# Angellizenz Teneriffa (Adeje) / Kanaren



## Burgh Haamstede (23. August 2019)

Kurze Info an diejenigen, die auf Teneriffa mit einer Angellizenz angeln möchten und im Südwesten wohnen: Es gibt das Angelsportgeschäft Sayo Sport an zwei Standorten -> Calle Charfa, 38679 Adeje / Av. de Fernando Salazar Gonzalez 24, 38631 Arona. Dort zeigt man seinen Personalausweis, zahlt 25 Euro (Angelschein Klasse 3: Meeresangeln vom Land aus - gilt wohl auch für das Angeln vom Boot aus ohne Schleppfischen/Trolling) und nach spätestens 24 Stunden kann man sich den Angelschein im Laden abholen. Die normale Gebühr für die Lizenz der Klasse 3 beträgt derzeit ca. 16 Euro - für seine Arbeit möchte der Angelladen ja auch etwas haben - hierdurch erspart man sich aber die Hin-/Rückfahrt zur Fischereibehörde und die Prozedur mit der Bankeinzahlung. Man kann mit dem Angelgeschäft auch über Facebook kommunizieren (Sayo Sport).
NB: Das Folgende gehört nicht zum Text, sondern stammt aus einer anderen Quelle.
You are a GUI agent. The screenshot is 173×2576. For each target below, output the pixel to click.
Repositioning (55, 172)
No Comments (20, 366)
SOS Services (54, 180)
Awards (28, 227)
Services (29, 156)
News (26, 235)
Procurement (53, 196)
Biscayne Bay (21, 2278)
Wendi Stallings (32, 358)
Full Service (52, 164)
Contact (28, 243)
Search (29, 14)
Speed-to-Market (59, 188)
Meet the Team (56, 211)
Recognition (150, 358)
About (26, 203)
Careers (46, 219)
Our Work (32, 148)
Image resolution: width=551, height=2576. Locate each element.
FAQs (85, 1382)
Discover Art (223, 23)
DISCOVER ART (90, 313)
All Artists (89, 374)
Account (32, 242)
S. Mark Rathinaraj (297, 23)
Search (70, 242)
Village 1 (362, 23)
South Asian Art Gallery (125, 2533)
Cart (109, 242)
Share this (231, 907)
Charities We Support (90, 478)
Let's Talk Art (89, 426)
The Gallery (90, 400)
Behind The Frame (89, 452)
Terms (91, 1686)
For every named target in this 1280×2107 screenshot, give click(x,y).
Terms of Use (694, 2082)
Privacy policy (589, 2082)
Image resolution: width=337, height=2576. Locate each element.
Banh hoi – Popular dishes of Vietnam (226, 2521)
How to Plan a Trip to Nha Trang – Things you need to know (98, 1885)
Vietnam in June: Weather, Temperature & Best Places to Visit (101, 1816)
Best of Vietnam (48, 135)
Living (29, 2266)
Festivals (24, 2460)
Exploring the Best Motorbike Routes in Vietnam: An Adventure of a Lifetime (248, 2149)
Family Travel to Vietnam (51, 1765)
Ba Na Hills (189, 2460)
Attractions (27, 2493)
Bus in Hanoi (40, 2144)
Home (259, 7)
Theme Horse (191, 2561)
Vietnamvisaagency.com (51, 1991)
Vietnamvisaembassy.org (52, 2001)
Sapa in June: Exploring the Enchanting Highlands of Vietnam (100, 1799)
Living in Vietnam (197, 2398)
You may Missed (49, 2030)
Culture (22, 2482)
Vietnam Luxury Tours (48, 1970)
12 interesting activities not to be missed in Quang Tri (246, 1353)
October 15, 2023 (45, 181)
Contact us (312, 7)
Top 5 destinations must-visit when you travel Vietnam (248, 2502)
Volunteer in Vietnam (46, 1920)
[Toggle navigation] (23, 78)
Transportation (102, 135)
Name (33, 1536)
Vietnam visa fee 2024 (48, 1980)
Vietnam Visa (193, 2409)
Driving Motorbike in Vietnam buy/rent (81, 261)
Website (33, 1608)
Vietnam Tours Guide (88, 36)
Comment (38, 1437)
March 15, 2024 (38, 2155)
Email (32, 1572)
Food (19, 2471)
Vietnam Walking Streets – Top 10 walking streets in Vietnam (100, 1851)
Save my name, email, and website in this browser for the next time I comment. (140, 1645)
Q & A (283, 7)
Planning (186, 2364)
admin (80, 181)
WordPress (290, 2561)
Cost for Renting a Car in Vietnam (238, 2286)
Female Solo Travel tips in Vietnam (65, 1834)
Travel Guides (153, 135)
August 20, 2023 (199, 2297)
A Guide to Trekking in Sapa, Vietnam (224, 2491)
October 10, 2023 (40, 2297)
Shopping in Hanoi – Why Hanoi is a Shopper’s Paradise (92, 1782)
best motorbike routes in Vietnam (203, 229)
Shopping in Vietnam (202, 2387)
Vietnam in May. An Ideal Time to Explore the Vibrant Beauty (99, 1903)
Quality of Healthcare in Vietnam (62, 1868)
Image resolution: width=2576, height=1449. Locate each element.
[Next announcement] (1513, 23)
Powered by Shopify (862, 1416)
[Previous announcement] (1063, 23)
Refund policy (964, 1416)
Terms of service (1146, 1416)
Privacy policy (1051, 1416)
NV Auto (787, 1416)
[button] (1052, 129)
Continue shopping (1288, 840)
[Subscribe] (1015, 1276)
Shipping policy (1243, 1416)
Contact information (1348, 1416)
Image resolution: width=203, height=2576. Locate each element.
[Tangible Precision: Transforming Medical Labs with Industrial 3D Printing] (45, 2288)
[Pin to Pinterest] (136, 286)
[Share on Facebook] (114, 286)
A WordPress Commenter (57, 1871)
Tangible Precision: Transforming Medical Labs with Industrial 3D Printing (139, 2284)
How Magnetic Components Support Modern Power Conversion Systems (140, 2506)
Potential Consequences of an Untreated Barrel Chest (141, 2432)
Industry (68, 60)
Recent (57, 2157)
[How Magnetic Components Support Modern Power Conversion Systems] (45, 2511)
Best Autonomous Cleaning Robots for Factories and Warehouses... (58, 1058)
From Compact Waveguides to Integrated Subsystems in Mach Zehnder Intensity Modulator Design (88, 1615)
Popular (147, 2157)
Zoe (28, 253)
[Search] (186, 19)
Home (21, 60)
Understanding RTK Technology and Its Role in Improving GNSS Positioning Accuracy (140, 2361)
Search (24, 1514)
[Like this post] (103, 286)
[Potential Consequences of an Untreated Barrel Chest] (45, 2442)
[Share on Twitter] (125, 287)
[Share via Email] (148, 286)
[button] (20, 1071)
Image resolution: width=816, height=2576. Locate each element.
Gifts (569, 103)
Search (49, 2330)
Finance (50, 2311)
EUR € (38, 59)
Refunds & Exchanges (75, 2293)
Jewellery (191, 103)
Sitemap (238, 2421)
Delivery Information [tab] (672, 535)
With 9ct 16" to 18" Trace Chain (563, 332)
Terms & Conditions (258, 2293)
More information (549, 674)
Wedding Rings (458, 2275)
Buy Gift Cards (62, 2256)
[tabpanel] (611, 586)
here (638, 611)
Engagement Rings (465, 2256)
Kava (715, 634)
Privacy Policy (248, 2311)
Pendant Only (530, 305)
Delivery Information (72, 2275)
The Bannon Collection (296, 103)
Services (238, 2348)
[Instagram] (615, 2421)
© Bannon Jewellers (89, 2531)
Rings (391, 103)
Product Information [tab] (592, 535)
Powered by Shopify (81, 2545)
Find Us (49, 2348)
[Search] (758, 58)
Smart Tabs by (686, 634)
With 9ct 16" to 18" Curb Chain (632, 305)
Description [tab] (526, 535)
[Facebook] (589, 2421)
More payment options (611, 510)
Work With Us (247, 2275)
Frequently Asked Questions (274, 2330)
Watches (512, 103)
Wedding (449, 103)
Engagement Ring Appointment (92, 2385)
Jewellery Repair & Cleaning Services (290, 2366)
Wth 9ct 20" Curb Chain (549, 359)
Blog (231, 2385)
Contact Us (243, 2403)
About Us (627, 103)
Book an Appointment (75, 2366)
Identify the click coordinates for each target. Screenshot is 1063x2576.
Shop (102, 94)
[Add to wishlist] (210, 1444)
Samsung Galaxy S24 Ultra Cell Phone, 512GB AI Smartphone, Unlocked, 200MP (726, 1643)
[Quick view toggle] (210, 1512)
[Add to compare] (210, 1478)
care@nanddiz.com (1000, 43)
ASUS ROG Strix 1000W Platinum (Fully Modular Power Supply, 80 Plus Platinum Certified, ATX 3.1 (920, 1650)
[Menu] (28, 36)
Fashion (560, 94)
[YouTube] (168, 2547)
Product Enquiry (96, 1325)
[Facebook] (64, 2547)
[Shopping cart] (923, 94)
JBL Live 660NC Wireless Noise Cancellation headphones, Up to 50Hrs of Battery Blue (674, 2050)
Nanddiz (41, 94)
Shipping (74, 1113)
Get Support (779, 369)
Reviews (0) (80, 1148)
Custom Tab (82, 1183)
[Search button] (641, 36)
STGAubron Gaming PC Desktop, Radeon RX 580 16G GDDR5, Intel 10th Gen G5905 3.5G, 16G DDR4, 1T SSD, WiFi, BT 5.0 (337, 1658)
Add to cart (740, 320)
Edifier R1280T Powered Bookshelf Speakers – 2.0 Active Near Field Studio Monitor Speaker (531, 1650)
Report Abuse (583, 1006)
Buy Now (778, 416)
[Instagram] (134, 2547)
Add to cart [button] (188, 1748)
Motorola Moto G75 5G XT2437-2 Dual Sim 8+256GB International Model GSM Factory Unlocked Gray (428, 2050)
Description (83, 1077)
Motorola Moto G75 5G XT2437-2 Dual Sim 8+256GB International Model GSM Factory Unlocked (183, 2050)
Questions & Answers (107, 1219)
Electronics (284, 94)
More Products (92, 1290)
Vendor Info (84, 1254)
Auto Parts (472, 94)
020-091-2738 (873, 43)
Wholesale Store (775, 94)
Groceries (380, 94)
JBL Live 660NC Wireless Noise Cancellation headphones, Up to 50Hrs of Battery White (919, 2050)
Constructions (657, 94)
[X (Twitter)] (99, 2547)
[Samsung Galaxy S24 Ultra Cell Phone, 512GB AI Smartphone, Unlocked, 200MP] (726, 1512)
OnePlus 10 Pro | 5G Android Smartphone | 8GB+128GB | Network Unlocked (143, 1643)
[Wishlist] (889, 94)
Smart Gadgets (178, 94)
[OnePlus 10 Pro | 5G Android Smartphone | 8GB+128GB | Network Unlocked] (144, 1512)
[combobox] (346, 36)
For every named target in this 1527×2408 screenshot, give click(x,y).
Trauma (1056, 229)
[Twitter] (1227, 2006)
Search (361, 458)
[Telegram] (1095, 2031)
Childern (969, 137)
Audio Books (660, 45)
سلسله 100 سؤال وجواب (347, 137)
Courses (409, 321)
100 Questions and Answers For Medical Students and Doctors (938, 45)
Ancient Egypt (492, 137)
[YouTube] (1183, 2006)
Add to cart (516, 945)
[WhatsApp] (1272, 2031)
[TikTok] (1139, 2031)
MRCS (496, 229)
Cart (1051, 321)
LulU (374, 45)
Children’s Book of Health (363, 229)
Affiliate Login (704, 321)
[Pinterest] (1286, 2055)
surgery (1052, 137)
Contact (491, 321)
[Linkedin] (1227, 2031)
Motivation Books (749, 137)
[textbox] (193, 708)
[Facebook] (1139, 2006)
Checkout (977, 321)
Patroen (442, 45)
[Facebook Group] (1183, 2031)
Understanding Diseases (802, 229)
Ich habe dieses - dank des Google Translators-  gemacht und hatte nach drei Minuten schon eine Antwort. Ich kenne persönlich nur das Geschäft in Adeje - hier wurde ich sehr freundlich behandelt (Englischkenntnisse sind von Vorteil, oder man nutzt den Google Translator) und das Angelsortiment war gut sortiert und nach meiner Einschätzung recht professionell. Schönen Urlaub!


----------



## snow21 (24. August 2019)

dank dir für den tipp


----------